The Potential of Virtual Reality in Healthcare

Most of the people outside of the tech world I’ve talked to about Virtual Reality usually consider it to be a tool exclusively for Gaming. Many would see themselves wearing a VR headset solely for entertainment purposes.
But do those limits really exist?

VR Gaming in real life.

For several years developers have been exploring the possibilities of using VR apps and software for medical purposes. Today we’ll explore some of its main innovations and prove that Healthcare + VR is an area with incredible possibilities.

Medical Training in VR

Experts say that in the future more and more surgeons will exercise various medical procedures in Virtual Reality, and students will be able to learn from the professionals even outside of the hospitals. 
The first operation that was performed with a VR camera happened in 2016, by Dr. Shafi Ahmed (Royal London Hospital)— a famous cancer surgeon. It was streamed live as a 360-degree video, so medical students, trainee surgeons and curious members of the public could immerse themselves in the procedure in real time via the Medical Realities website.

Virtual reality could, and will, change the teaching and learning experience in medicine for good. Today, it’s still considered to be a rare opportunity for students to assist a professional surgeon during an operation. With a VR camera, surgeons will allow medical students from all over the world to actually be in the OR by just using their VR headset.

VR Therapy

Virtual reality therapy uses VR technology for psychological and occupational treatment, where patients navigate through digital environments and try to complete specific tasks, aiming to treat various ailments.

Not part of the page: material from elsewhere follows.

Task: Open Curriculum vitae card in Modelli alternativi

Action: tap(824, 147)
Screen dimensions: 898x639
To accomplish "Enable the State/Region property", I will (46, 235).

It’s already widely used and tested as:

  • Helping chronic patients psychologically during their treatment.
    “Virtual worlds” are proven to help patients in releasing stress and reducing constant pain, giving them a needed distraction, that they could focus on instead of, sometimes depressing, hospital environment. It could be traveling to beautiful countries, swimming and even creating art in VR. All of it won’t make the costs of care higher, but, on the contrary, reduce it, while significantly improving the overall experience of the patients, both children and adults.
Cedars-Sinai is conducting new research into the potential therapeutic value of virtual reality for patients.

One of my favorite examples in this field has to be the Dutch project VisitU (click for the link), that can broadcast Live from a 360 degree camera at the patient’s school, house or a special event like a birthday celebration, all directly to the child’s smartphone, so he/she feels fully at home even outside of home.

• Alternative to exposure therapy: VR is providing the interaction with harmless virtual representations of traumatic stimuli in order to reduce fear responses.

An example of anti-acrophobia (fear of heights) VR treatment.

• Helping stroke patients regain muscle control.
The treatment methods improve functioning, reduce pain, and enhance daily living. A combination of VR and physical therapy improve the overall patient’s mobility while using the Computer Assisted Rehabilitation Environment.

  • Treating body dysmorphia— a mental disorder characterized by an obsessive preoccupation that some aspect of one’s own appearance is severely flawed and warrants exceptional measures to hide or fix it.
    Virtual treatments give sufferers a better idea of how to experience their bodies in the real world. Other researchers have attempted to modify body sensation through sensory stimulation using a neoprene suit.
  • Improving social skills in those diagnosed with autism - a developmental condition that leads to difficulties in communication with other people, struggle with social interaction and confusion by the environment. Especially autistic children would often find it difficult to process facial expressions, pick up the visual cues or pay attention to another person during a dialogue.
    An example of this VR therapy: showing a classroom with a set of 3D virtual people/avatars, where every child, one by one, is delivering a presentation. But each face starts to fade if the child looks away or loses interest, which would motivate him/her to be more concentrated on one object at a time.
• • •

Did any of those innovations in healthcare surprise you?
Where else do you think VR could be used for, except for Gaming industry?